Work instructions:
Would you print, word for word, only the lines running from the line with "The width and" to the last line of the entries, without the pictures?

Task material:
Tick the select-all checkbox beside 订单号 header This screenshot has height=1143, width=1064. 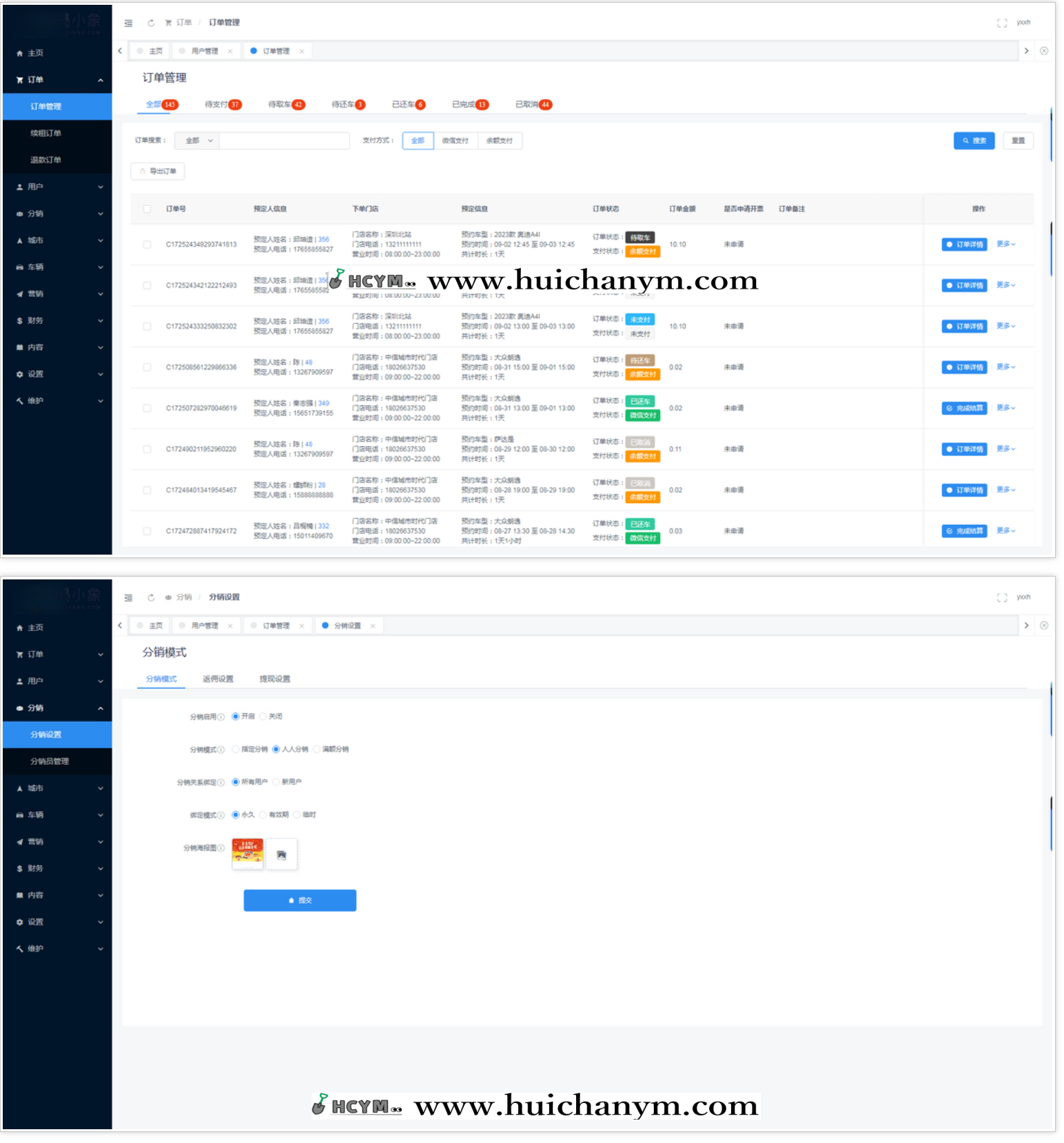(x=147, y=209)
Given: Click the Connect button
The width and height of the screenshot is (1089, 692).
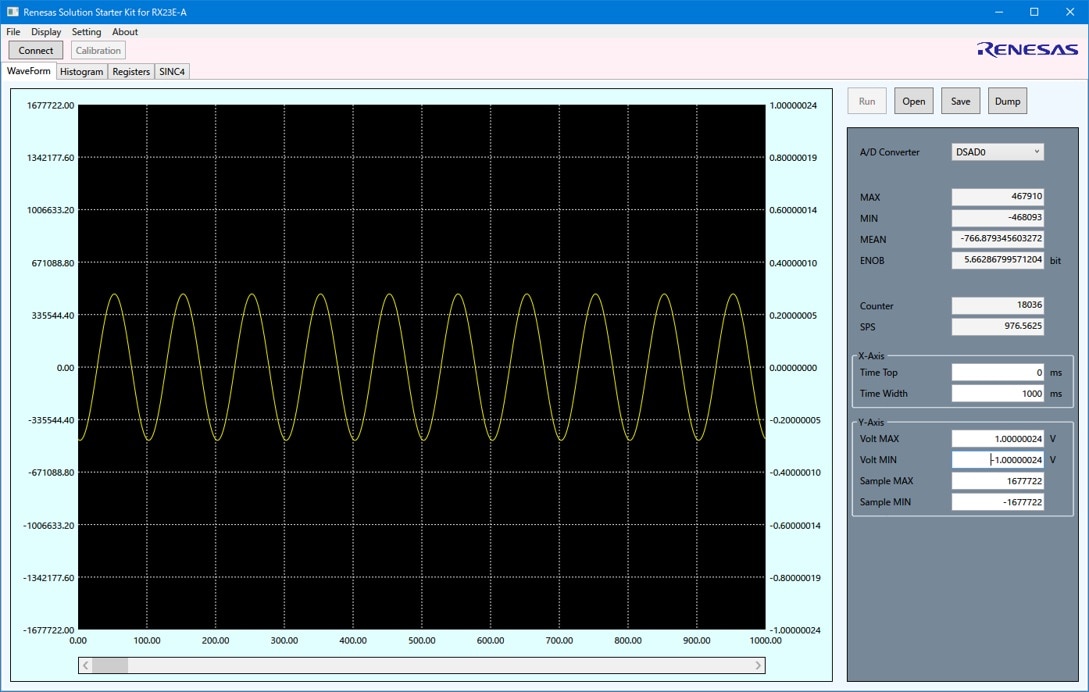Looking at the screenshot, I should 35,50.
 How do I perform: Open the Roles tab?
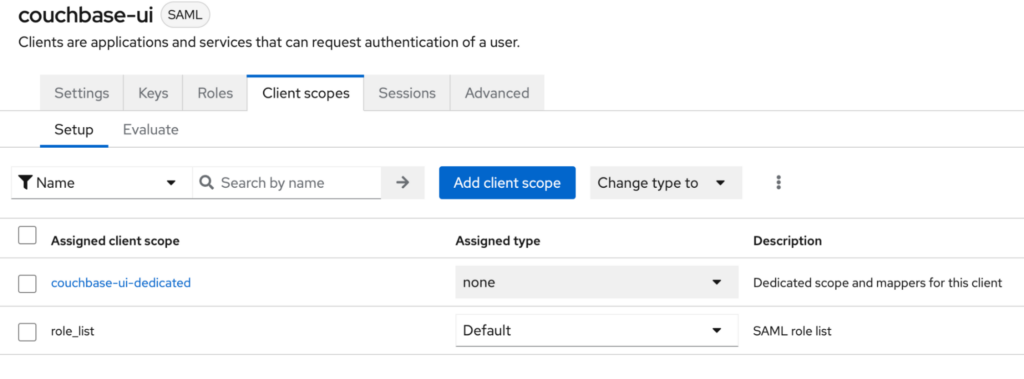215,93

Response box:
The width and height of the screenshot is (1089, 692).
Looking at the screenshot, I should 35,50.
 How do I perform: Open the Roles tab?
215,93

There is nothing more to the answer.